Kein Vertrauenstatbestand:
- Äußerungen des U (z. B. langfristige Planungssicherheit für Händler) begründeten kein Vertrauen auf eine über die vertragliche Laufzeit hinausgehende Bindung.
- Die 10-jährige Laufzeit der Vertikal-GVO (Gruppenfreistellungsverordnung) sei nur ein rechtlicher Rahmen, keine Zusage des U, nicht zu kündigen.
Unternehmerische Freiheit:
- Die Motivation des U (z. B. Suche nach einem besser geeigneten Partner für eine neue Markenstrategie) sei legitim. Selbst wenn die Vertragsänderung die Kündigung erleichtert habe, sei dies nicht missbräuchlich.
- Schikanevorwurf abgelehnt: Der Vorwurf des VH, die Kündigung sei wegen seiner Mitwirkung in Rechtsstreitigkeiten oder seiner Tätigkeit im Händlerverband erfolgt, sei spekulativ und nicht belegt.

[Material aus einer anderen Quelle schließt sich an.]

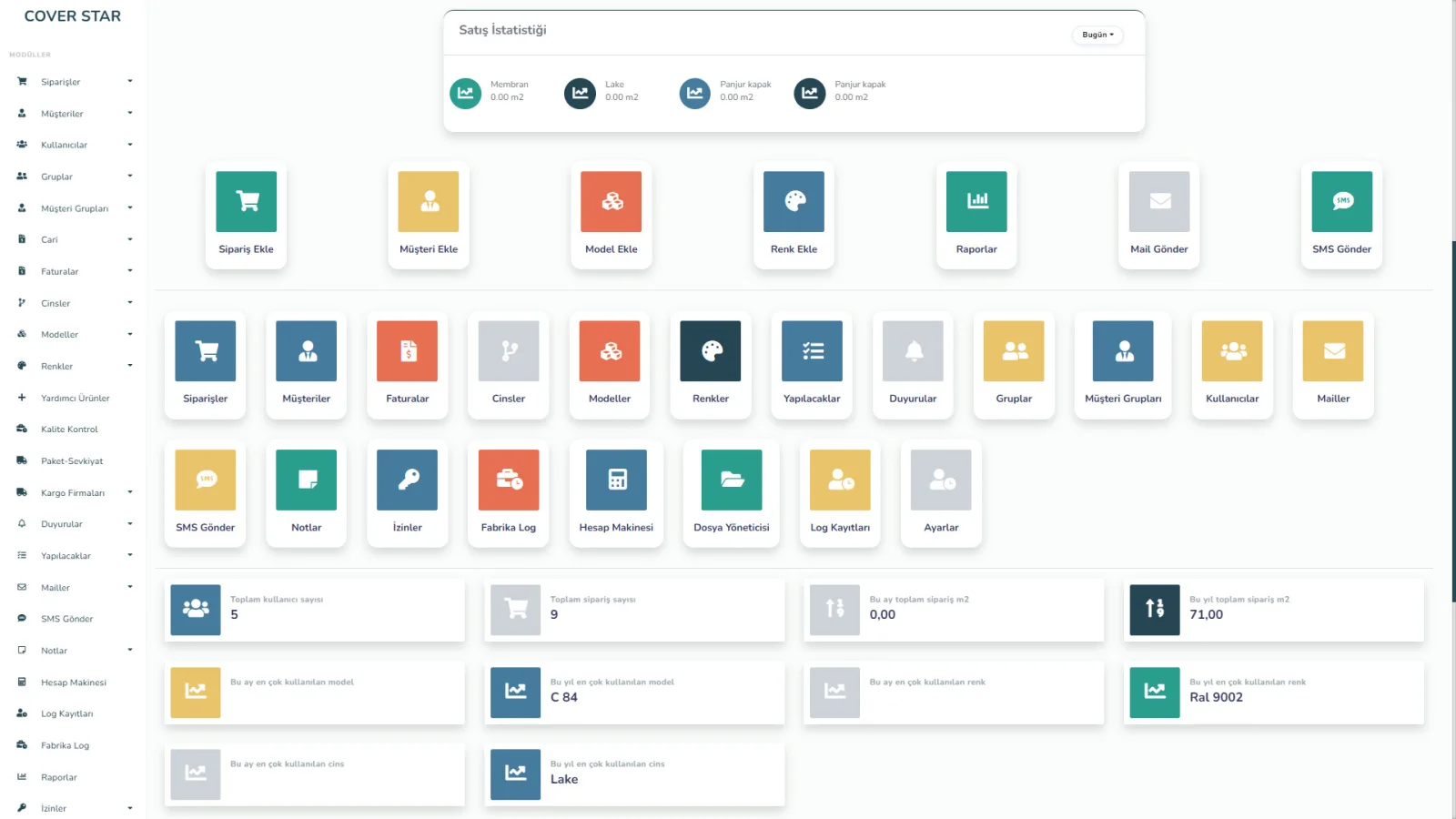Open the Müşteri Ekle tile icon

[429, 201]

Kein Missbrauch einer marktbeherrschenden Stellung (§ 20 GWB):
- Eine zweijährige Kündigungsfrist gebe dem VH ausreichend Zeit, sein Geschäft neu auszurichten. Eine Abhängigkeit entfalle damit.
- Bei sachlichen Gründen für die Kündigung (hier: neue Markenstrategie, geographische Vorteile) liege kein Missbrauch vor.

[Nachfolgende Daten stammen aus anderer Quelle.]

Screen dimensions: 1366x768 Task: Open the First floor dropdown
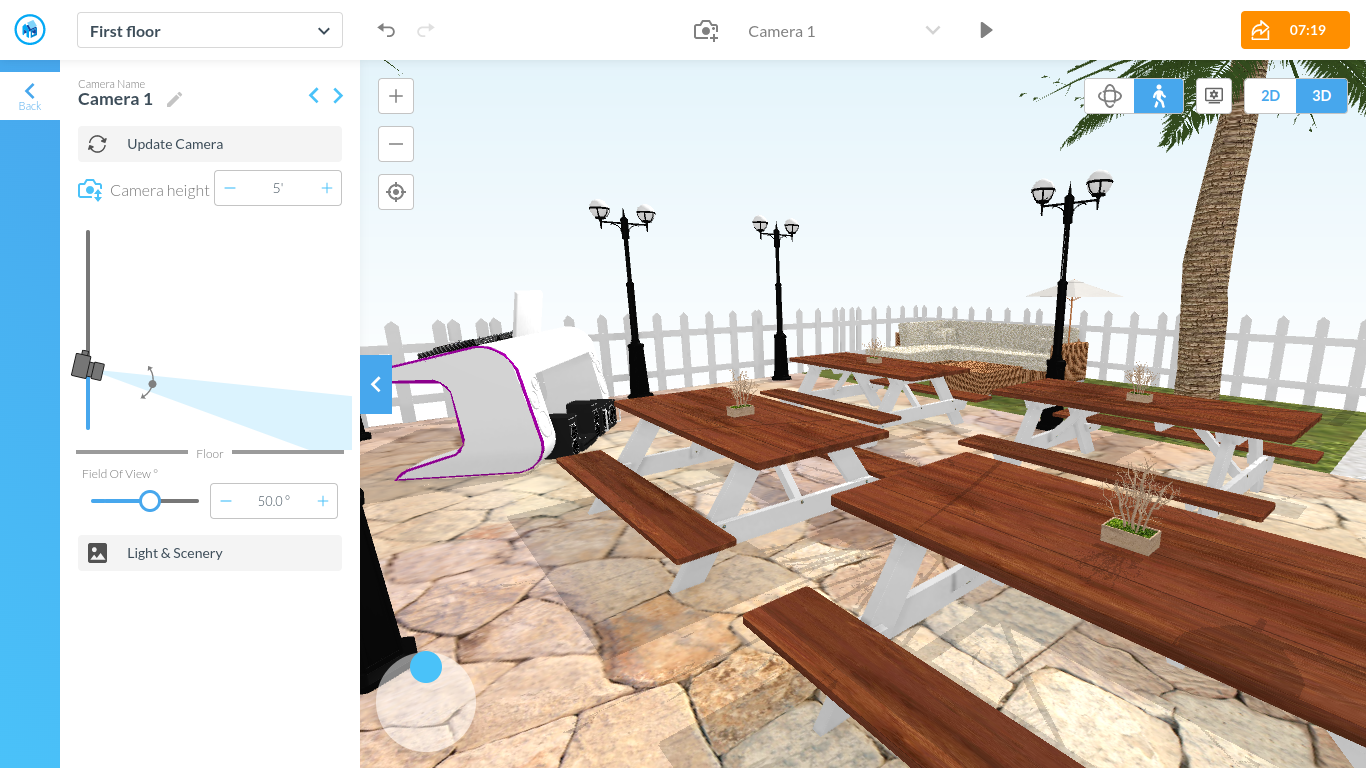(x=209, y=31)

Grundsätzliche Bedeutung verneint:
- Die bloße Betroffenheit mehrerer Vertragshändler rechtfertige keine grundsätzliche Bedeutung der Rechtssache.
Ergebnis: Die Kündigung des U ist wirksam, da kein widersprüchliches Verhalten, keine unzulässige Rechtsausübung und kein Missbrauch vorliegen.